The people at the Austrian company Petwalk seem to feel that pets deserve more humane, or human, access to the house and garden, and their invention is more like a personal concierge than a pet door.

Individually programmable chips

Pet doors that release in response to a magnetic chip have been around for years. But the Petwalk door goes further. The chips are either inserted under the animal’s skin or are worn on a collar, so when the pet nears the door, it swings open and then closes automatically. But it can also be programmed to allow pets outside for pre-determined intervals. If you’d like your dog or cat to come and go freely then you can do that, if however, you think Spot needs more time in the garden, you can program the door to keep him out for a longer period.

Within the same household, different pet’s chips can be set to different programs. So if, say, one of your dogs or cats needs a bit more exercise, you can program the door to let one pet back inside but not the other. This may seem either unfair treatment or a brilliant solution to pet obesity and indolence, but the people at Petwalk feel that it’s something pet owners might like to control.

Buyers can also opt for a set of garden sensors that keep the door closed in the event of rain. The Petwalk representative I spoke to explained that this means pets can stay warm and dry inside until the rain subsides. But I couldn’t help thinking that in the event of a sudden downpour when the dog is already outside, you might want him to stay there rather than track muddy paw prints through the house.

Security and size matters

Sizes to accommodate larger dogs (Photo: © Petwalk)

Since part of the Petwalk ethos is that animals should be able to enter a house "with their heads held high," the company makes large doors for big animals, up to 30 x 50 cm (12 x 20 in). This size opening might seem to pose a security risk, but the door has its own built-in alarm system, which can be linked to the house alarm. The locking mechanisms are certified to the same standard as household door security locks. Humans can operate the door themselves using an infrared remote.
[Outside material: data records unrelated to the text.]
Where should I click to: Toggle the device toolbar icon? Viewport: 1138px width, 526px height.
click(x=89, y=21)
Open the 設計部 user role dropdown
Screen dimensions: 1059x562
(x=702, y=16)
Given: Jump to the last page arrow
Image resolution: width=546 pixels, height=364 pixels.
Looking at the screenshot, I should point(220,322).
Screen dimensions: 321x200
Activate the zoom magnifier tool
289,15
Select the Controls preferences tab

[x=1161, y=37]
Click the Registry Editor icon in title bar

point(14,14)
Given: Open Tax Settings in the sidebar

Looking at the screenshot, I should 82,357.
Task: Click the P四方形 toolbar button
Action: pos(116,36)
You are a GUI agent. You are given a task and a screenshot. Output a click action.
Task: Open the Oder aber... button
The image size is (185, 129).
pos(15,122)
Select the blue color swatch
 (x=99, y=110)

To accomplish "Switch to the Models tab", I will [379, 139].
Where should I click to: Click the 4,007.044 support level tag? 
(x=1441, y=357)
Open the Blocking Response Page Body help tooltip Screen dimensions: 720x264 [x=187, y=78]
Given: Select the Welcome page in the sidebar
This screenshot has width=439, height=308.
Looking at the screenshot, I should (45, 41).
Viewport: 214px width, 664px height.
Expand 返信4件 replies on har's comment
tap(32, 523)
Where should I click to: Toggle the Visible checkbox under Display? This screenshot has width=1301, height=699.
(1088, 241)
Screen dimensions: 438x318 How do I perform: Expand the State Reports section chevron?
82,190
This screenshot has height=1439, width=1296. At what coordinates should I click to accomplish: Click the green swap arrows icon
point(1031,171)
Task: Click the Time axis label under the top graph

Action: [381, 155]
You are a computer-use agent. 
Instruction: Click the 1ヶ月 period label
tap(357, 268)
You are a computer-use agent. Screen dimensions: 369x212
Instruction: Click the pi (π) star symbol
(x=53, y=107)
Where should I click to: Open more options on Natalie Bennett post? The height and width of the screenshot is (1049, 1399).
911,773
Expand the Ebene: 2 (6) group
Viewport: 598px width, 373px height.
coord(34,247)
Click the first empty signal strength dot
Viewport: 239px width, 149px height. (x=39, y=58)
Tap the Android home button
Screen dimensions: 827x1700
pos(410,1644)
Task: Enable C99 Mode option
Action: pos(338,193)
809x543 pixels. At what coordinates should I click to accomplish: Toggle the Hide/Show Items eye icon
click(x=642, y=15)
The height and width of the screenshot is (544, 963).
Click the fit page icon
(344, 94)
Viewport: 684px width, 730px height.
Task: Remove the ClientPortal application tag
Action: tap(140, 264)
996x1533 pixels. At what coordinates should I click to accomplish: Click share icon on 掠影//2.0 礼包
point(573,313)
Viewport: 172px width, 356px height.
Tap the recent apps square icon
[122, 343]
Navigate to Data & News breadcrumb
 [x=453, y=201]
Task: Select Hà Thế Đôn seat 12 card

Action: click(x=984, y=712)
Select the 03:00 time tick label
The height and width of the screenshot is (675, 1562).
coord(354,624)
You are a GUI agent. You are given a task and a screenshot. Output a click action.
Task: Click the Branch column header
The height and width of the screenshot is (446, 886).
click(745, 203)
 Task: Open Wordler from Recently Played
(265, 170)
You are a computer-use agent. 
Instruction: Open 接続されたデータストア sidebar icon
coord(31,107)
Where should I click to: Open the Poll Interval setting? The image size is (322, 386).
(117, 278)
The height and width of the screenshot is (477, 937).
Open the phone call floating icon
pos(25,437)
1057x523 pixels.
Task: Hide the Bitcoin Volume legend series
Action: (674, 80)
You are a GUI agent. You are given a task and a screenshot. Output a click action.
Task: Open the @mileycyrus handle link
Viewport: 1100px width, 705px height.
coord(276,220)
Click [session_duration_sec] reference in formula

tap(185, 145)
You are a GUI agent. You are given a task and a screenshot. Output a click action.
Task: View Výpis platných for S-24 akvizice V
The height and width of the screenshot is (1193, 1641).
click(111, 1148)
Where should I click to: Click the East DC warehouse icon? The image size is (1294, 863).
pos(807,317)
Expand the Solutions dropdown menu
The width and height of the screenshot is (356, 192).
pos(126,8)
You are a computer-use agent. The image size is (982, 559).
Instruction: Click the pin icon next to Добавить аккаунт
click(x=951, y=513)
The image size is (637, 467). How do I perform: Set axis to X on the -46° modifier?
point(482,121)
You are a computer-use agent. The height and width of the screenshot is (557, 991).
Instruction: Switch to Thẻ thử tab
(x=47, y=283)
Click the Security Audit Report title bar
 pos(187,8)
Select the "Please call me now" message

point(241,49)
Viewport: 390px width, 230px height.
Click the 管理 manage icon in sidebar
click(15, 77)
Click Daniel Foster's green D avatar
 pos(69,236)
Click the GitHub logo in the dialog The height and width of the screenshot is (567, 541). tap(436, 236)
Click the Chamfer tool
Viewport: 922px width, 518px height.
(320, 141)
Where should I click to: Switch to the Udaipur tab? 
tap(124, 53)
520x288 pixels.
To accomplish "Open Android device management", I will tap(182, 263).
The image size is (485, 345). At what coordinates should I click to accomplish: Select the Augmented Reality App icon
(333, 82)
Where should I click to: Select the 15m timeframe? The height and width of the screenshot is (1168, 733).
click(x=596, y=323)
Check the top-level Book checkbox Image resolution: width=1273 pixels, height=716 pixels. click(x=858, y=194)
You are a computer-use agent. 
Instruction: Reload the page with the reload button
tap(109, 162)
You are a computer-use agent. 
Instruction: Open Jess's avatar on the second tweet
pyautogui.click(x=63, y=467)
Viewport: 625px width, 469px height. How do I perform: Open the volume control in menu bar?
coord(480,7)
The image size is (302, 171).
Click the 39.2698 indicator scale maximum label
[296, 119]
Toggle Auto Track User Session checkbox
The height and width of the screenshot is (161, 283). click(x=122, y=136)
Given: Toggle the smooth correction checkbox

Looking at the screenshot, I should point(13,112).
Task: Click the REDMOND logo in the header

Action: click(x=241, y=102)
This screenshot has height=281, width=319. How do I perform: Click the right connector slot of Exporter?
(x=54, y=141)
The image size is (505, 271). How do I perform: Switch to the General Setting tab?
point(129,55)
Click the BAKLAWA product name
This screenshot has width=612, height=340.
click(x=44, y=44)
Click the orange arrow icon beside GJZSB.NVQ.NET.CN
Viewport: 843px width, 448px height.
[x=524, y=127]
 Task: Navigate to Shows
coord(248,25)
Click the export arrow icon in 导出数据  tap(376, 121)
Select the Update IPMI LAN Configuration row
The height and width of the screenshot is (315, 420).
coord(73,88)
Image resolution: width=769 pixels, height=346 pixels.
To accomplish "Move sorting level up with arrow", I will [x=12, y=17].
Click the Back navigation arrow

To make pets feel more welcome, and perhaps to aid the visually-impaired, the chip that activates the door also turns on a soft light. A self-rolling red carpet or automated stroking arm do not seem to be on offer yet.

Design choice

Most architects would banish the pet door altogether, not only because of the breach in the thermal envelope, but because they ruin the purity of the wall plane. In answer to this antipathy, the Petwalk team offers doors that can be ordered with a range of cover plates to match the wall material. They can be printed with a brick pattern, for example, or a colored decorative motif, or even an image of your pet. While these options may not please the minimalist designer, the fact that the door can be mounted into glass or made to sit flush with the wall surface might prove more convincing.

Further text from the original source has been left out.